Training embeddings for your items—whether they’re products, songs, movies, webpages or domain-specific text—involves more than just running an algorithm like Swivel. You also need to extract the data from its source, compute the co-occurrence matrix from the data, and export the embeddings produced by the algorithm as a TF-Hub model that can be used in downstream ML tasks. Then, to operationalize this process, you need to orchestrate these steps in a pipeline that can be automatically executed end-to-end.

Kubeflow Pipelines is a platform for composing, orchestrating, and automating components of ML workflows where each of the components can run on a Kubeflow cluster, deployed either on Google Cloud, on other cloud platforms, or on-premise.

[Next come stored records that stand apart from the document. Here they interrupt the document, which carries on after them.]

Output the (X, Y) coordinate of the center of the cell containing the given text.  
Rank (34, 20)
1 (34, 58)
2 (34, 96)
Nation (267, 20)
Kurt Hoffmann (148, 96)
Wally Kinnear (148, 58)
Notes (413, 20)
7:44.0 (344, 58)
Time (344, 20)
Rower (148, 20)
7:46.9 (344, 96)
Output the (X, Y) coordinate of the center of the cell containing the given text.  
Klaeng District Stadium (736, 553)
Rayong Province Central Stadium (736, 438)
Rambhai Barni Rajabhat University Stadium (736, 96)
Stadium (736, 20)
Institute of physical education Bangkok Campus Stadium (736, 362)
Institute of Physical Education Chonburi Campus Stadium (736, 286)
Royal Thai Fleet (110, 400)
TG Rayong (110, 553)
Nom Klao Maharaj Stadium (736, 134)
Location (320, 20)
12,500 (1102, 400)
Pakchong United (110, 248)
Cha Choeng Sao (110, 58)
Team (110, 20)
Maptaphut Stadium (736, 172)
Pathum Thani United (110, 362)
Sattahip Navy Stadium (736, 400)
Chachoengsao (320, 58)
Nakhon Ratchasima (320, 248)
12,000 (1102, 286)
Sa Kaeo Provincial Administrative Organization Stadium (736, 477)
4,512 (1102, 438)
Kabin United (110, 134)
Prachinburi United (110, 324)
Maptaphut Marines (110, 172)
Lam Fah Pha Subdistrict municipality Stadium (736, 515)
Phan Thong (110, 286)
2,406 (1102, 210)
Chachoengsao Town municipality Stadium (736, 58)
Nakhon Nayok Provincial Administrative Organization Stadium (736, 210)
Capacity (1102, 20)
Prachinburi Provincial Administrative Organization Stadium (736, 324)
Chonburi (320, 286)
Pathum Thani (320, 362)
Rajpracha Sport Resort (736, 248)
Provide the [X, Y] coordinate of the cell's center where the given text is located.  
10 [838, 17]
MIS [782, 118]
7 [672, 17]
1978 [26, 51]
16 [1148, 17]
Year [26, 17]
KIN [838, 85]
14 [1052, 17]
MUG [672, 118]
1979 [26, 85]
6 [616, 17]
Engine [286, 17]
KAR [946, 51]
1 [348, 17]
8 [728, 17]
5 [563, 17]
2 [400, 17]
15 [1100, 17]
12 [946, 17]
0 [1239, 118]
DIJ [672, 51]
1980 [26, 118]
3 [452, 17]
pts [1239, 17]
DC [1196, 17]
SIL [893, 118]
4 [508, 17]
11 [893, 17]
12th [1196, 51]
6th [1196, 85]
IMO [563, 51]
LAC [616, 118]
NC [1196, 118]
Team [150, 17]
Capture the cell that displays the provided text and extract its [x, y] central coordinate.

A pipeline is a description of an ML workflow, that details the components of the workflow and the order in which they should be executed. A component is self-contained user code for an ML task that is packaged as a Docker container. A pipeline accepts a set of input parameters, whose values are passed to its components. You can share and discover KFP components and entire ready-to-use pipelines in Cloud AI Hub

For more information, see the KFP documentation, and Architecture for MLOps using TFX, Kubeflow Pipelines, and Cloud Build.

The following four Kubeflow Pipelines components can help you build a custom embedding training pipeline for items in tabular data and words in specialised text corpora. These components can be found in AI Hub:

  1. text2cooc prepares the co-occurrence data from text files in the format expected by the Swivel algorithm. It accepts the location of the text corpus as an input, and outputs the co-occurrence counts as TFRecord files. 

  2. tabular2cooc prepares the co-occurrence data from tabular and comma-separated data files in the format expected by the Swivel algorithm. It accepts the location of CSV files, including context ID and item ID as inputs, and outputs the co-occurrence counts as TFRecord files.

  3. cooc2emb runs the Swivel algorithm, which trains embeddings for items given their co-occurrence counts. The component accepts the location of the co-occurrence data, and produces embeddings for (row and column) items as TSV files.  

  4. emb2hub creates a TensorFlow Hub model for the trained embedding, so that it can be used in ML tasks. The component accepts the location of the TSV embedding files as input, and outputs a TF-Hub model.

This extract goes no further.